(Items listed in a dataset)
········
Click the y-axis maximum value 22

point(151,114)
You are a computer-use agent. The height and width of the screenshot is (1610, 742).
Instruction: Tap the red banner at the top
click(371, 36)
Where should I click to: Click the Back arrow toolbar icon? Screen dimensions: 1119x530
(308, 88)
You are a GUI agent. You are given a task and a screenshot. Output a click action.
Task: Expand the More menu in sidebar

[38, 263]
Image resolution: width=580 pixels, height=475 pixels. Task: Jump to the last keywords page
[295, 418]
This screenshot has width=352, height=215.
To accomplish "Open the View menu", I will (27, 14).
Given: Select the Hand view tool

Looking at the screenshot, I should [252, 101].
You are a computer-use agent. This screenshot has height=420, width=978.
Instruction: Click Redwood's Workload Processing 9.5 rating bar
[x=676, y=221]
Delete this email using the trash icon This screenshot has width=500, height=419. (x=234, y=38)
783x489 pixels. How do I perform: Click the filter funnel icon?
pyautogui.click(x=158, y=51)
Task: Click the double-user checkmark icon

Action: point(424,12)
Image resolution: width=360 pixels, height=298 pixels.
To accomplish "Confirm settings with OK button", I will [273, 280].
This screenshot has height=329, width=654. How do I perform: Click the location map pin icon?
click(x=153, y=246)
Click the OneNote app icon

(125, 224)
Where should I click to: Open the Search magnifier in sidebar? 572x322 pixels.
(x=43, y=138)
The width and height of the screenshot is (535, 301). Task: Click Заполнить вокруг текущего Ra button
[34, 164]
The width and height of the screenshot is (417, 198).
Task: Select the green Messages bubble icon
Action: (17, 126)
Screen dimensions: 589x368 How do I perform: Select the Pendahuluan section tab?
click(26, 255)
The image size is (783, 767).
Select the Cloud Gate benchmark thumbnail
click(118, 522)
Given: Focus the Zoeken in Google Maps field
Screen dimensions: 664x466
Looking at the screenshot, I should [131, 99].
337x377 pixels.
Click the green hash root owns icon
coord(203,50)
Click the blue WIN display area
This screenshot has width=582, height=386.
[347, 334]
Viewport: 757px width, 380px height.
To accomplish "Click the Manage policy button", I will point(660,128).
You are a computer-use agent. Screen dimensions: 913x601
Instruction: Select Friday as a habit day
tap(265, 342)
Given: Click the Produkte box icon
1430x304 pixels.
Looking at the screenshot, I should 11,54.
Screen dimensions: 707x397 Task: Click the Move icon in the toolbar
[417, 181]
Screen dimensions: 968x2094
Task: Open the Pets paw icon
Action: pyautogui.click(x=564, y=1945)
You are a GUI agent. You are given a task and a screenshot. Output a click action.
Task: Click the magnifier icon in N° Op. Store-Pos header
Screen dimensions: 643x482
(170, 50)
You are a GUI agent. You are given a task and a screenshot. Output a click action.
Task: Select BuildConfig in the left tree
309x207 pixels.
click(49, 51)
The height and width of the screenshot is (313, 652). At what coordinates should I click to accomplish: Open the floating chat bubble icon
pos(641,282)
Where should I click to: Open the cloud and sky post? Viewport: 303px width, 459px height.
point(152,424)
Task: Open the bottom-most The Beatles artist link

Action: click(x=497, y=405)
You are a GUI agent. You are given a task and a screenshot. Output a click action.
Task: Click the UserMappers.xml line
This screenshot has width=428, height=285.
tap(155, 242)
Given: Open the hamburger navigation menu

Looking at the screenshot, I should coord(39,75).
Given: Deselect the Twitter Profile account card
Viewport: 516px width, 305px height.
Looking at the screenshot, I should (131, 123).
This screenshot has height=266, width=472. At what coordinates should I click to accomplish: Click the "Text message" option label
········
(Task directions) Write out the data a second time, exactly the same.

(Output of the task)
Click the y-axis maximum value 22

point(151,114)
You are a computer-use agent. The height and width of the screenshot is (1610, 742).
Instruction: Tap the red banner at the top
click(371, 36)
Where should I click to: Click the Back arrow toolbar icon? Screen dimensions: 1119x530
(308, 88)
You are a GUI agent. You are given a task and a screenshot. Output a click action.
Task: Expand the More menu in sidebar

[38, 263]
Image resolution: width=580 pixels, height=475 pixels. Task: Jump to the last keywords page
[295, 418]
This screenshot has width=352, height=215.
To accomplish "Open the View menu", I will (27, 14).
Given: Select the Hand view tool

Looking at the screenshot, I should [252, 101].
You are a computer-use agent. This screenshot has height=420, width=978.
Instruction: Click Redwood's Workload Processing 9.5 rating bar
[x=676, y=221]
Delete this email using the trash icon This screenshot has width=500, height=419. (x=234, y=38)
783x489 pixels. How do I perform: Click the filter funnel icon?
pyautogui.click(x=158, y=51)
Task: Click the double-user checkmark icon

Action: point(424,12)
Image resolution: width=360 pixels, height=298 pixels.
To accomplish "Confirm settings with OK button", I will [273, 280].
This screenshot has height=329, width=654. How do I perform: Click the location map pin icon?
click(x=153, y=246)
Click the OneNote app icon

(125, 224)
Where should I click to: Open the Search magnifier in sidebar? 572x322 pixels.
(x=43, y=138)
The width and height of the screenshot is (535, 301). Task: Click Заполнить вокруг текущего Ra button
[34, 164]
The width and height of the screenshot is (417, 198).
Task: Select the green Messages bubble icon
Action: (17, 126)
Screen dimensions: 589x368 How do I perform: Select the Pendahuluan section tab?
click(26, 255)
The image size is (783, 767).
Select the Cloud Gate benchmark thumbnail
click(118, 522)
Given: Focus the Zoeken in Google Maps field
Screen dimensions: 664x466
Looking at the screenshot, I should [131, 99].
337x377 pixels.
Click the green hash root owns icon
coord(203,50)
Click the blue WIN display area
This screenshot has width=582, height=386.
[347, 334]
Viewport: 757px width, 380px height.
To accomplish "Click the Manage policy button", I will point(660,128).
You are a computer-use agent. Screen dimensions: 913x601
Instruction: Select Friday as a habit day
tap(265, 342)
Given: Click the Produkte box icon
1430x304 pixels.
Looking at the screenshot, I should 11,54.
Screen dimensions: 707x397 Task: Click the Move icon in the toolbar
[417, 181]
Screen dimensions: 968x2094
Task: Open the Pets paw icon
Action: pyautogui.click(x=564, y=1945)
You are a GUI agent. You are given a task and a screenshot. Output a click action.
Task: Click the magnifier icon in N° Op. Store-Pos header
Screen dimensions: 643x482
(170, 50)
You are a GUI agent. You are given a task and a screenshot. Output a click action.
Task: Select BuildConfig in the left tree
309x207 pixels.
click(49, 51)
The height and width of the screenshot is (313, 652). At what coordinates should I click to accomplish: Open the floating chat bubble icon
pos(641,282)
Where should I click to: Open the cloud and sky post? Viewport: 303px width, 459px height.
point(152,424)
Task: Open the bottom-most The Beatles artist link

Action: click(x=497, y=405)
You are a GUI agent. You are given a task and a screenshot. Output a click action.
Task: Click the UserMappers.xml line
This screenshot has width=428, height=285.
tap(155, 242)
Given: Open the hamburger navigation menu

Looking at the screenshot, I should coord(39,75).
Given: Deselect the Twitter Profile account card
Viewport: 516px width, 305px height.
Looking at the screenshot, I should (131, 123).
This screenshot has height=266, width=472. At what coordinates should I click to accomplish: Click the "Text message" option label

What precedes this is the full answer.